Looking to the future and how LSTM might work more equitably with partners such as KEMRI, what do you see as the big challenges that we should be addressing in the coming years if we are to achieve that equity?
I won’t call it a challenge - I would call it a potential opportunity that needs to be looked into - but more collaboration with the Global South is needed, without necessarily having those staff based in the UK. Strengthening that global reach goes a long way in building resilient and inclusive societies towards the attainment of internationally-agreed development goals, including the 2030 Agenda for Sustainable Development.
Another issue is the different governance and ethical architectures around research. Each country has its own rules, its own ways of doing things, and it can be challenging to navigate all of these. If teams are to work globally, I think putting heads together to think through some of those differences would be helpful.
Also, balance in both grant and project management.
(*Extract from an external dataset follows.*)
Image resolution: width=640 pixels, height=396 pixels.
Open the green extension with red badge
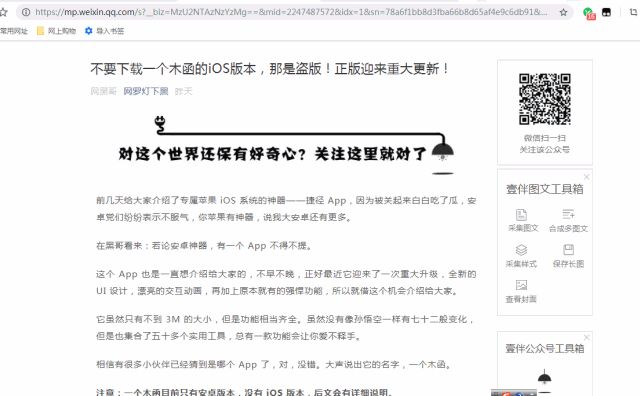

More capacity building in institutions such as KEMRI. The capacity building frameworks may differ between LSTM and the collaborating institutions, but I think it's important so that LSTM is also grounded in terms of strong collaborators within the continent, who bring Global South perspectives and contributions for a holistic health outcome.
In my mind, Kenya is one of the LSTM’s top countries in terms of collaboration and research work – along with Malawi - so it is important to think about the research strategy that LSTM wishes to engage in with each of those country partners. Of course, that will need to be developed in a collaborative manner so that research is impactful – a synergistic approach, a vision for working together.
That's great. Good luck with your new post.